L’assimilation s’accompagne, pour les populations qui en sont l’objet, de l’adoption de la langue et de l’adhésion au système de valeurs du groupe dominant, l’expression de leur identité et leurs spécificités socioculturelles d’origine étant cantonnées à la seule sphère privée. Elle est à différencier de l’intégration ou de l’insertion qui reconnaissent les spécificités culturelles ne les considérant nullement comme un obstacle à son intégration dès lors que l’individu respecte les règles de la société d’accueil. De conception anglo-saxonne, ce modèle conduit le plus souvent au communautarisme, voir même parfois à la ségrégation qui sépare les personnes de couleurs différentes dans les activités qu’elles exercent couramment, que ce soit manger au restaurant ou s’asseoir sur un banc public ou dans un bus. Ce fut notamment le cas en Afrique du Sud ou dans le sud des États-Unis.

La naissance du modèle assimilationniste français

Le concept d’assimilation, débattu pendant de nombreuses années, remonte à l’Empire romain et à l’assimilation des nouveaux territoires conquis par les légions romaines. « A Rome, fait comme les Romains », disait l’adage. Le latin, le droit romain, les modes vestimentaires, la culture romaine, la romanisation des noms, l’urbanisation furent adoptés par les conquis. Et souvent vécus comme une chance par ces derniers. L’édit de Caracalla de l’an 212 accorda en retour la citoyenneté romaine à tous les habitants de l’Empire.

De l’avènement de l’État-nation français, jusqu’au marché commun gaullien, en passant par les formidables expériences bonapartistes, l’Histoire de France est une quête pour reprendre le flambeau de l’Empire.  Le royaume de France trouvant son origine autour de l’Ile de France a pu s’étendre jusqu’à atteindre nos frontières actuelles par une longue série de guerres et de conquêtes, mais également par l’adoption de la langue, des coutumes, de la culture et du droit français, de la part des populations et des territoires alentour. La langue d’Oc et le breton, furent par exemple interdis d’utilisation officielle dès le XVIe siècle par l’ordonnance de Villers-Cotterêts, édictée par François 1er en 1539, qui instaura la primauté et de l’exclusivité du français dans les documents relatifs à la vie publique du royaume de France. Puis, c’est dans l’enseignement que les langues régionales laissèrent peu à peu la place à la langue nationale, sous la révolution française – « le français sera seul en usage à l’école » – puis sous la troisième République. Avant de disparaître progressivement de la vie quotidienne en raison du brassage national accéléré par la Première Guerre mondiale et par l’amélioration des voies de communication.

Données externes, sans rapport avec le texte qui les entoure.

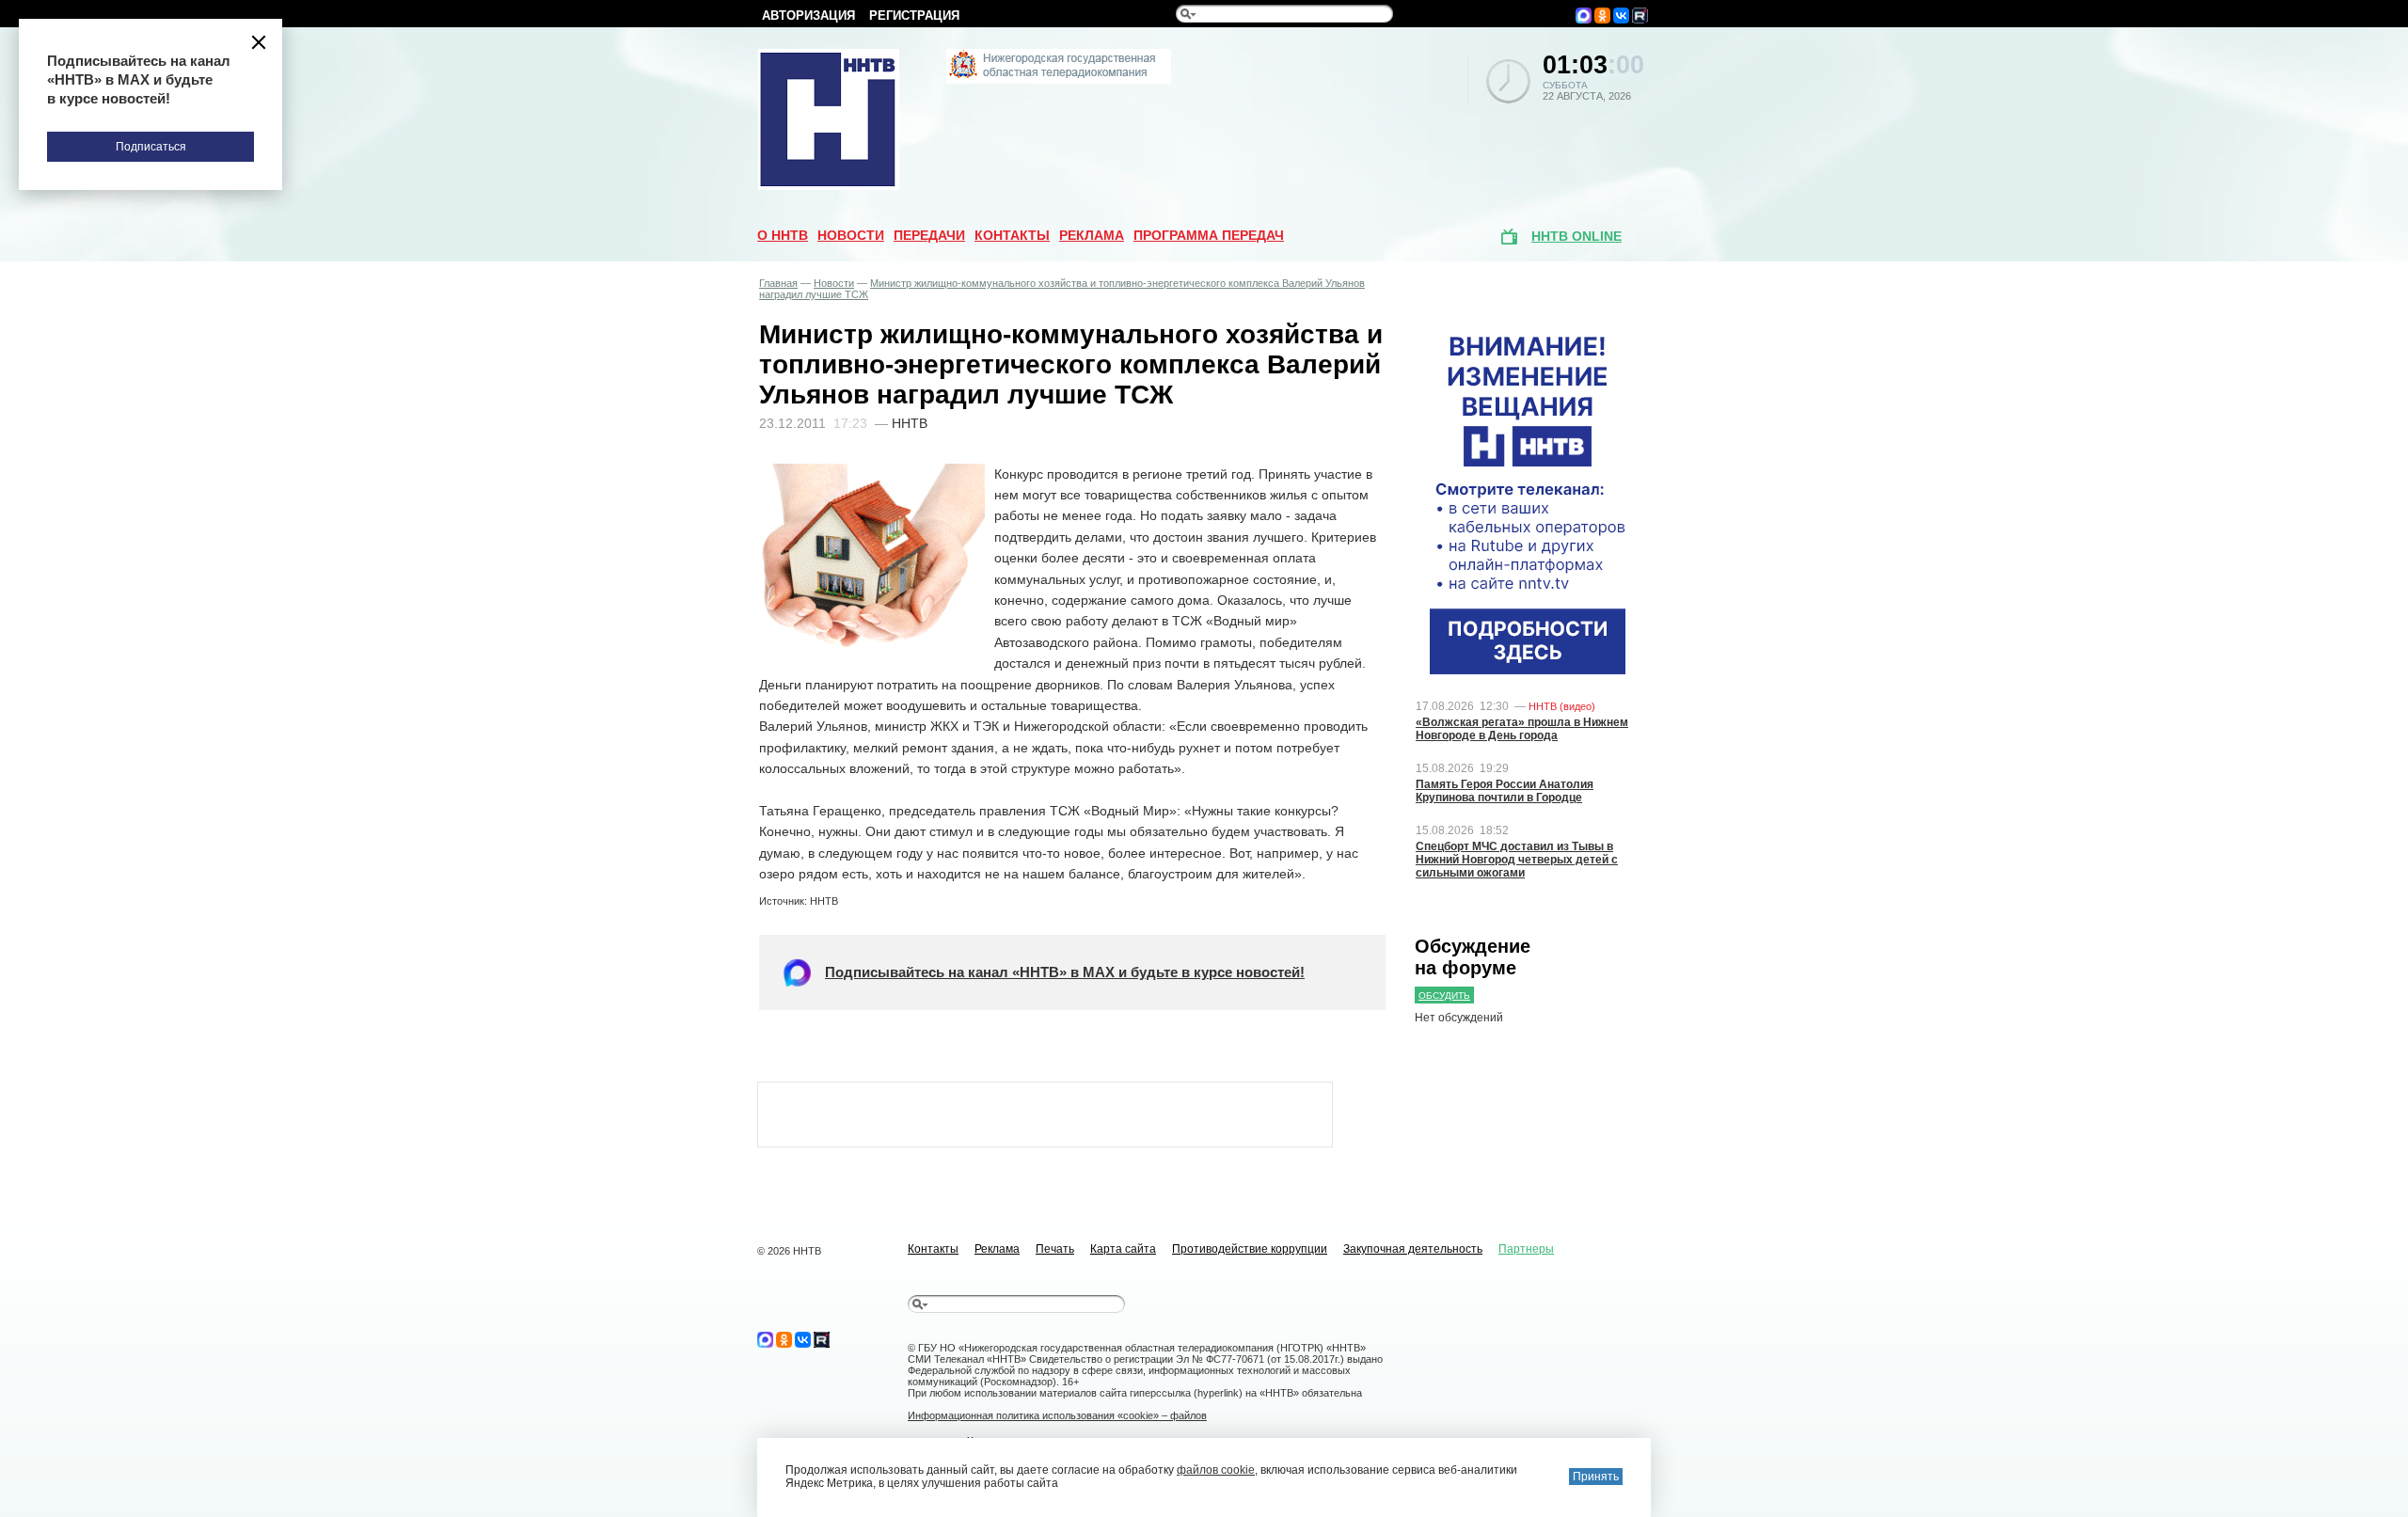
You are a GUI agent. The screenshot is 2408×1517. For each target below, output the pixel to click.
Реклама (1091, 235)
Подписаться (151, 146)
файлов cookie (1216, 1470)
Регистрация (914, 15)
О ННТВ (782, 235)
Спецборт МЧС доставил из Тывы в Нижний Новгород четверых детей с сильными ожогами (1517, 859)
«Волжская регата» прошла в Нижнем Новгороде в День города (1522, 729)
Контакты (1012, 235)
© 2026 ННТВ (789, 1250)
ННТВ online (1576, 236)
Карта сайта (1123, 1249)
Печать (1055, 1249)
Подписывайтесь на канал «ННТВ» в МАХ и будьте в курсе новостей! (1065, 972)
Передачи (929, 235)
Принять (1596, 1476)
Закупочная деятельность (1412, 1249)
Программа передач (1208, 235)
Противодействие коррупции (1249, 1249)
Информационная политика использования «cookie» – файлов (1057, 1415)
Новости (850, 235)
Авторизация (808, 15)
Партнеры (1526, 1249)
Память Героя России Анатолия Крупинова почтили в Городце (1504, 791)
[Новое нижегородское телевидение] (1058, 80)
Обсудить (1444, 995)
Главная (778, 283)
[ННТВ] (828, 186)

Avec le renforcement de l’Etat-nation français, c’est la «mission civilisatrice» et le sentiment universaliste français qui naissaient. Ce processus devait par la suite être transposé aux peuples colonisés d’Afrique et d’Asie.  Éric Zemmour explique ce «complexe de supériorité culturelle français» par leur envie de copier « une fois encore, les Romains qui assimilèrent progressivement les Gaulois, en sélectionnant des élites gallo-romaines, et accordèrent la citoyenneté romaine et l’entrée au Sénat aux plus brillants d’entre eux ».

L’assimilation appliquée aux colonies

En effet, au XVIIIe siècle, Condorcet expliquait que « les peuples d’Amérique, d’Afrique et d’Asie semblent n’attendre que d’être civilisés et de recevoir de notre part les moyens de l’être et de trouver des frères parmi les Européens pour devenir leurs amis et leurs disciples ».

À la Révolution française de 1789, les « indigènes » furent considérés comme Français, dès lors que leur territoire était sous souveraineté française.  Ainsi, le 4 avril 1792, l’esclavage fut aboli puis l’Assemblée nationale législative de la Première République Française, accorda la nationalité aux « indigènes » africains de l’Île Saint Louis, des territoires de l’embouchure du fleuve Sénégal et de l’Île de Gorée. En 1794, lors de l’Assemblée nationale révolutionnaire, assisté par les députés de la Caraïbes et l’Inde française, fut  adoptée une loi disposant que « tous les hommes résidant dans les colonies, sans distinction de couleur, sont citoyens français et jouissent de tous les droits garantis par la Constitution ».

En échange, et à la différence de la politique coloniale britannique de type ségrégationniste, les Français souhaitent, et imposent, que les indigènes apprennent la langue et s’assimilent à la culture française.

Cette doctrine de l’assimilation a été théorisée par Arthur Girault dans son ouvrage classique « Principes de colonisation et de législation coloniale » en 1894. L’assimilation, écrivait-il, « est l’union plus intime entre le territoire colonial et le territoire métropolitain ». Son but « est la création progressive de véritables départements français ». « L’assimilation doit être pensée comme l’héritière directe du projet de la Révolution française, car la Constitution de l’An III (1795) avait déclaré que les colonies étaient partie intégrante de la République ».

L’épisode des Quatre communes, faisant des Africains des citoyens français à part entière, pouvant exercer les plus hautes fonctions politiques de l’État français, et disposant de députés, a permis l’essor d’une élite. Blaise Diagne,  d’origine africaine, assimilationniste et homme politique français, les qualifiait de « Berceau de la France Africaine ». Il fut le premier député noir d’Afrique élu à la Chambre des députés française et a également joué un rôle important en faveur des droits des noirs engagés dans les troupes coloniales.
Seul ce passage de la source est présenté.